▶ Data:

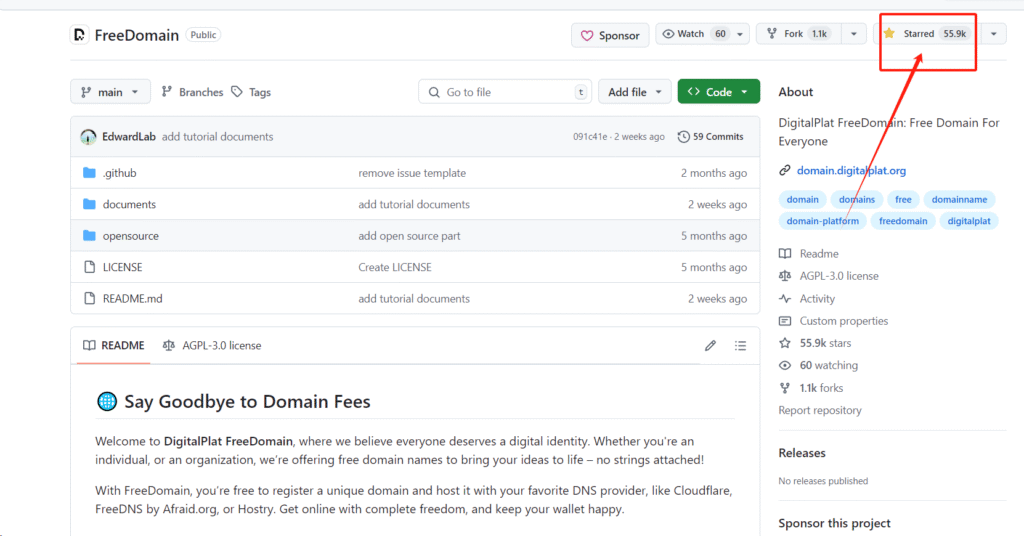Open the arrow beside Fork button
Viewport: 1024px width, 536px height.
[854, 34]
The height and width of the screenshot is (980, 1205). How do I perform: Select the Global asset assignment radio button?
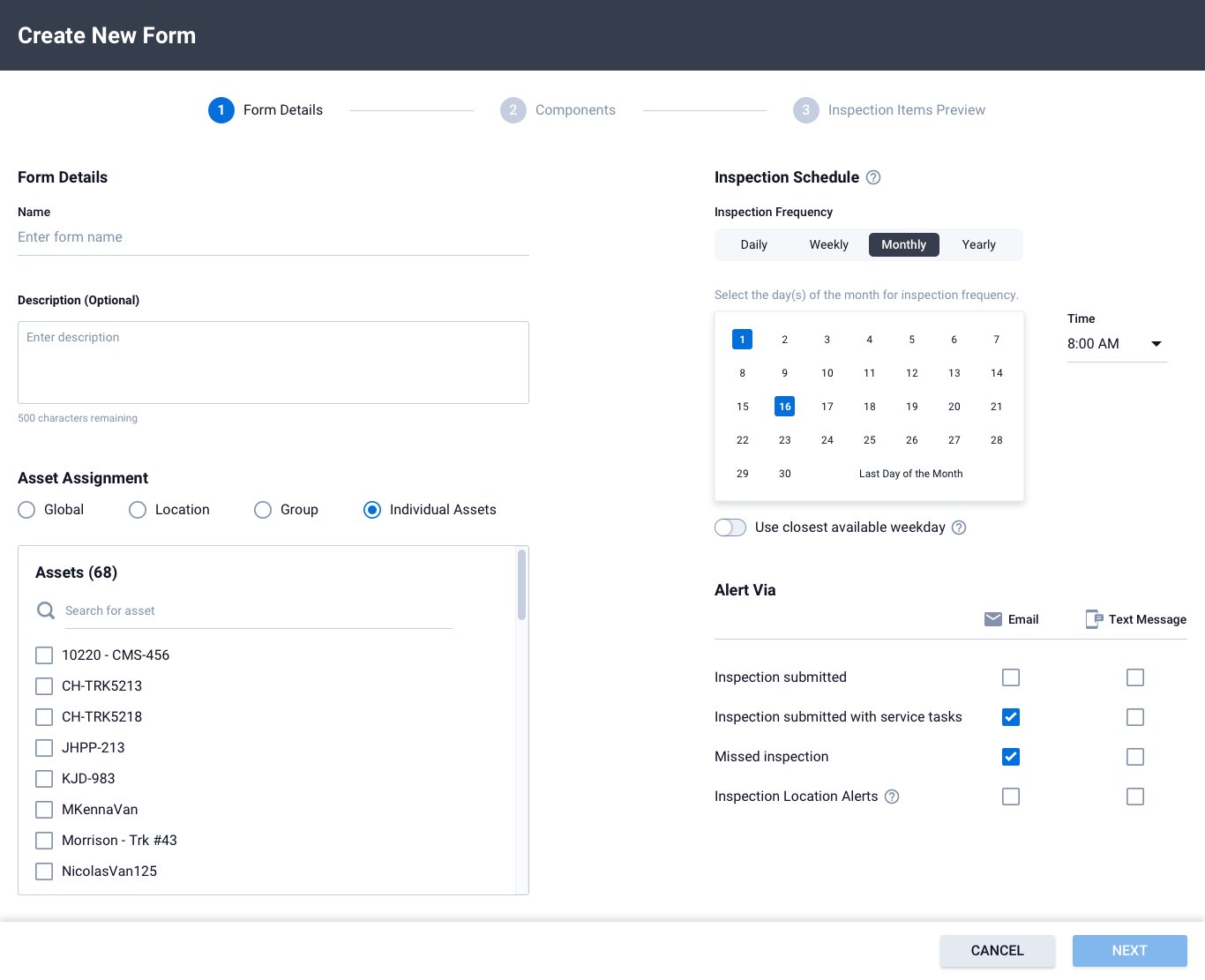26,510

▶ Task directions:
From the line containing "The height and" down to the end of the listing above, every line is to be returned exactly, though the pictures are not.

▶ Your response:
The height and width of the screenshot is (980, 1205). How do I perform: Select the Global asset assignment radio button?
26,510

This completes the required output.